Giulio si avvicinò mentre la bionda si alzava, sorridendogli con complicità. "Sei molto bello," gli sussurrò, sfiorandogli il petto con le unghie rosse. Giulio rispose con un sorriso, lasciandosi guidare sul divano dove Marco si era sistemato. Marta osservava la scena dall'altro lato, ancora impalata dall'uomo che ora la spingeva più forte, le mani che le afferravano i fianchi come per segnarla. "Falla venire," ordinò Marco a Giulio, indicando la bionda che ora si sistemava davanti a lui con un movimento sinuoso. Giulio annuì, le mani che trovavano la vita della donna mentre lei si abbassava su di lui con un gemito roco.
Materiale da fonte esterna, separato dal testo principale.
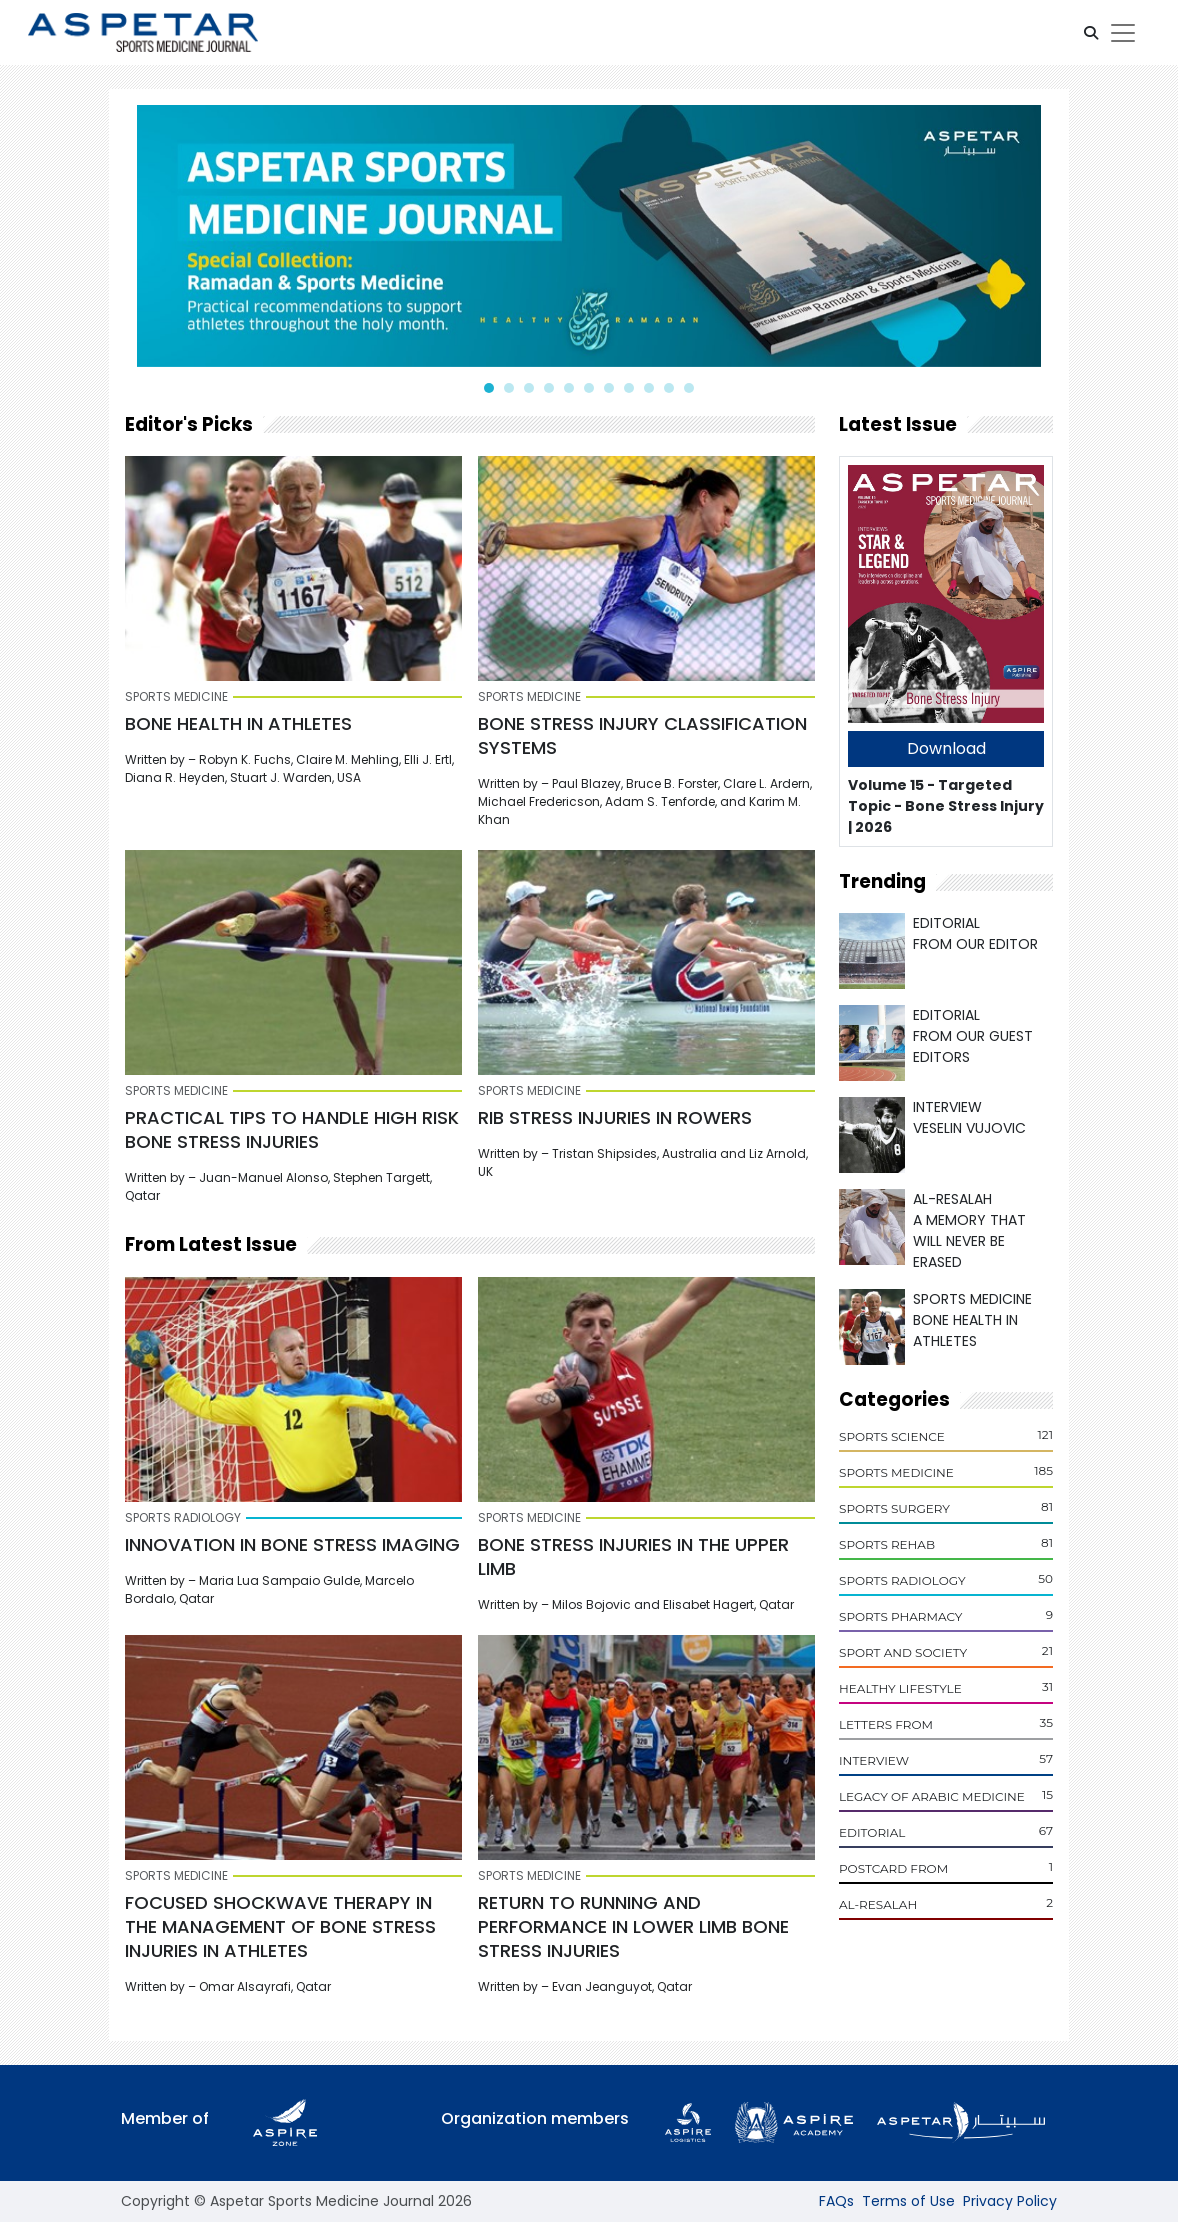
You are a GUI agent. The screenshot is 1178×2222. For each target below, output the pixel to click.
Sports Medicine (896, 1472)
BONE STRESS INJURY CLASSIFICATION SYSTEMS (642, 735)
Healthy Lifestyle (900, 1688)
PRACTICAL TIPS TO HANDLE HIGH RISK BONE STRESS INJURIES (292, 1129)
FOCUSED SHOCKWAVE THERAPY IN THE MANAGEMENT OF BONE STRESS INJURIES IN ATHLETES (280, 1926)
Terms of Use (908, 2201)
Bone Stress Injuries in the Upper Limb (633, 1556)
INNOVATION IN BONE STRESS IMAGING (292, 1544)
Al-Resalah (878, 1904)
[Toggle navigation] (1123, 33)
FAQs (836, 2201)
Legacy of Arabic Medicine (932, 1796)
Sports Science (892, 1436)
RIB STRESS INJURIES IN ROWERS (615, 1117)
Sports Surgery (894, 1508)
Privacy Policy (1010, 2201)
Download (946, 748)
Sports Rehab (887, 1544)
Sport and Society (903, 1652)
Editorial (872, 1832)
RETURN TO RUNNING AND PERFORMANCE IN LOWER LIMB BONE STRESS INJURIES (633, 1926)
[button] (1091, 33)
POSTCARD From (893, 1868)
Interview (874, 1760)
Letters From (886, 1724)
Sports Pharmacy (900, 1616)
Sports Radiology (902, 1580)
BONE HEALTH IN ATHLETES (238, 723)
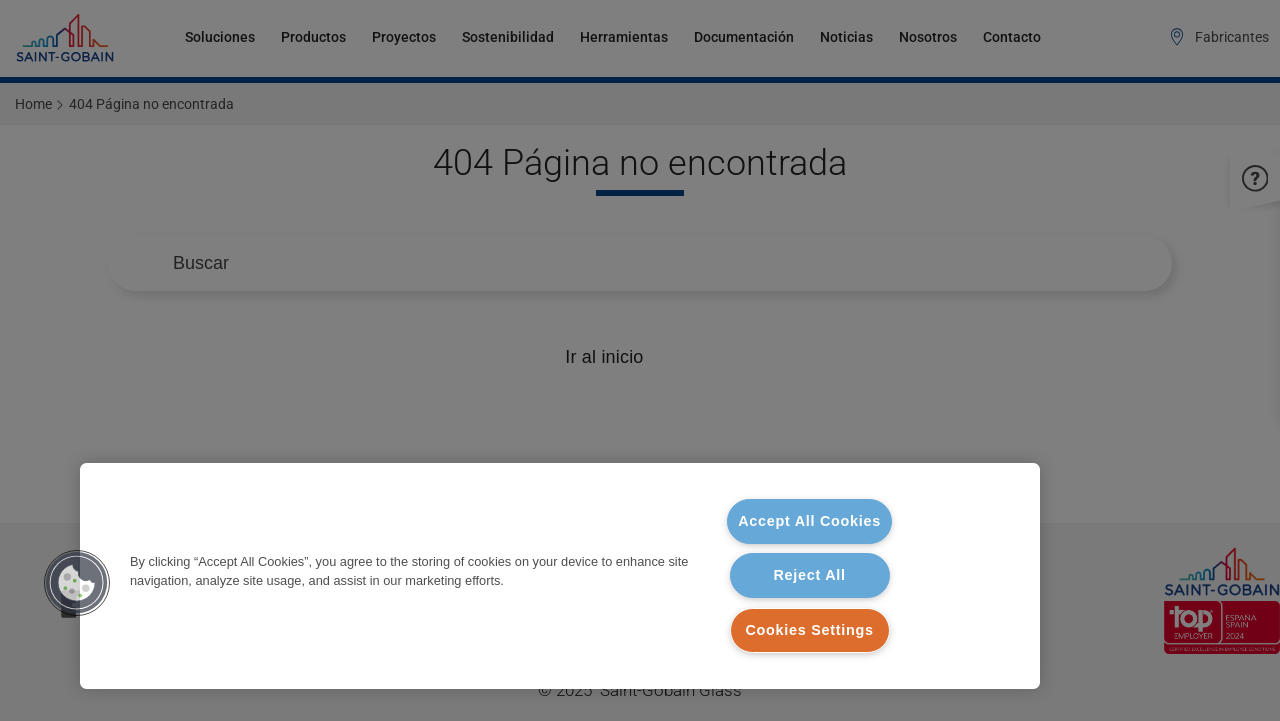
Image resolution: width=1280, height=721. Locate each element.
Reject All (809, 575)
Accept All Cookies (809, 521)
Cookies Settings (809, 630)
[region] (560, 576)
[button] (77, 583)
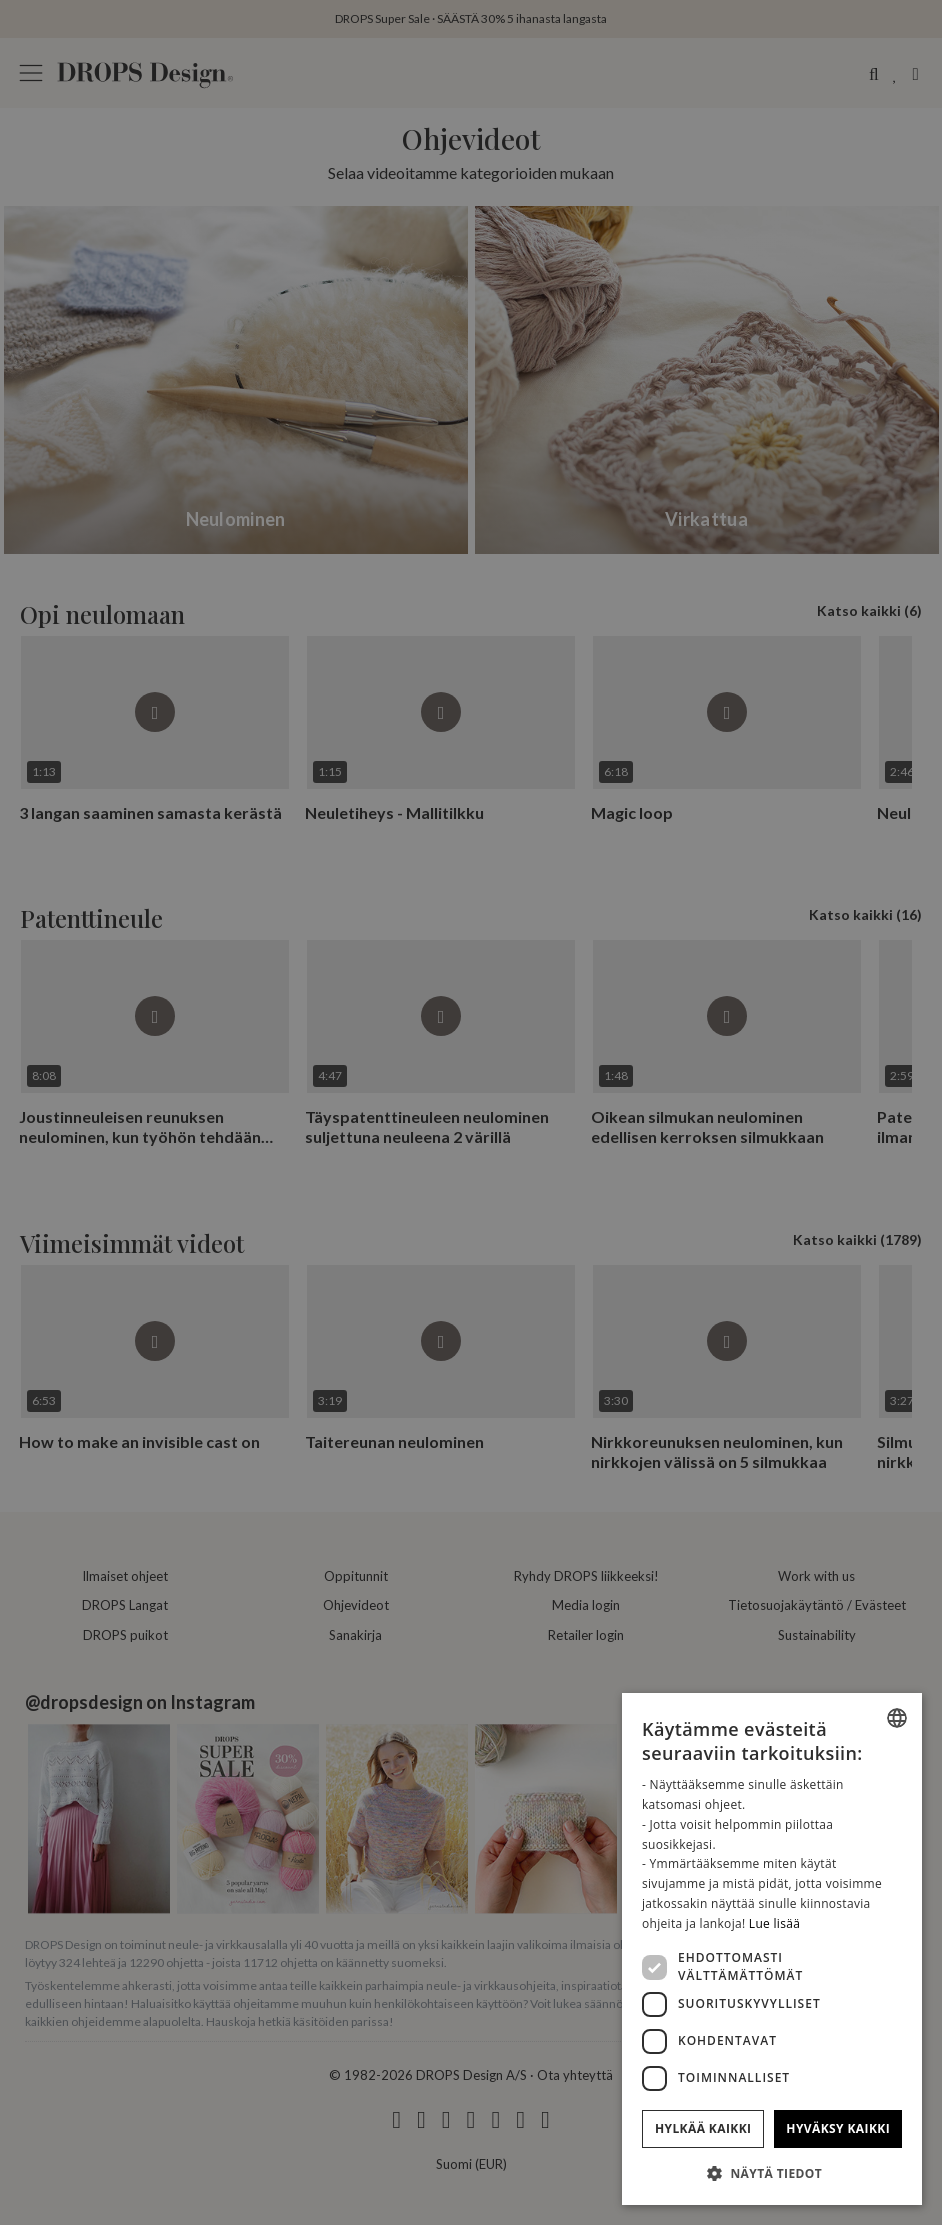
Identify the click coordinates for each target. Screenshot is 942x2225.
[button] (772, 2173)
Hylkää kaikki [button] (703, 2128)
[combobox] (897, 1718)
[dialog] (772, 1949)
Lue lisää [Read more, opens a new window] (774, 1923)
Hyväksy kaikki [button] (838, 2128)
Marta li fissava, sentendo l'uomo dietro di lei accelerare ancora, i colpi che diventavano più profondi, più duri. "Sto per—" cercò di dire, ma le parole si persero in un urlo quando l'orgasmo la travolse, il corpo che si contorceva tra le braccia dell'uomo che la teneva stretta, continuando a muoversi dentro di lei mentre la riempiva. Giulio la guardò mentre raggiungeva il culmine, i suoi movimenti diventando più frenetici sotto la bionda che ora lo cavalcava con furia. Marco osservava tutto con un sorriso soddisfatto, le mani che accarezzavano la schiena della bionda mentre lei gemeva, raggiungendo l'orgasmo contemporaneamente a Giulio. La stanza sembrò esplodere in un turbine di suoni e sensazioni, i corpi che si abbandonavano al piacere senza più freni. Quando finalmente tutto si calmò, Marco si avvicinò a Marta, sfiorandole il mento. "E adesso?" chiese, sorridendo. "Vuoi continuare?" Marta lo guardò, poi Giulio, i loro occhi pieni della stessa risposta. "Assolutamente sì. ma non stasera ora andiamo in albergo ho solo voglia di te"

Giulio la prese per mano e la guidò attraverso la sala principale del club, dove altre coppie erano ancora immerse nei loro giochi. L'aria era densa di odori muschiati e il suono dei gemiti si mescolava alla musica bassa. Marta si strinse a lui, sentendo il suo calore mentre uscivano nell'aria fresca della notte. "Ti è piaciuto?" chiese Giulio, sfiorandole il collo con le labbra. Marta annuì, sorridendo. "Molto. Ma ora voglio solo te." Giulio la baciò con passione, le mani che le stringevano i fianchi mentre la spingeva contro il muro del vicolo. "E io voglio assaggiare tutto di te," mormorò contro le sue labbra, prima di abbassarsi lungo il suo corpo, baciandole ogni centimetro di pelle esposta. Marta chiuse gli occhi, abbandonandosi alla sensazione mentre Giulio la scopriva di nuovo, questa volta solo per lei. La città intorno a loro sembrava scomparire, lasciando solo il loro desiderio ardente e la promessa di una notte ancora lunga. "Andiamo," disse infine Giulio, prendendola per mano. "L'albergo ci aspetta." Marta lo seguì, il cuore che batteva forte nel petto, già anticipando ciò che sarebbe accaduto tra quelle lenzuola. Era stato incredibile, ma sapeva che il meglio doveva ancora venire.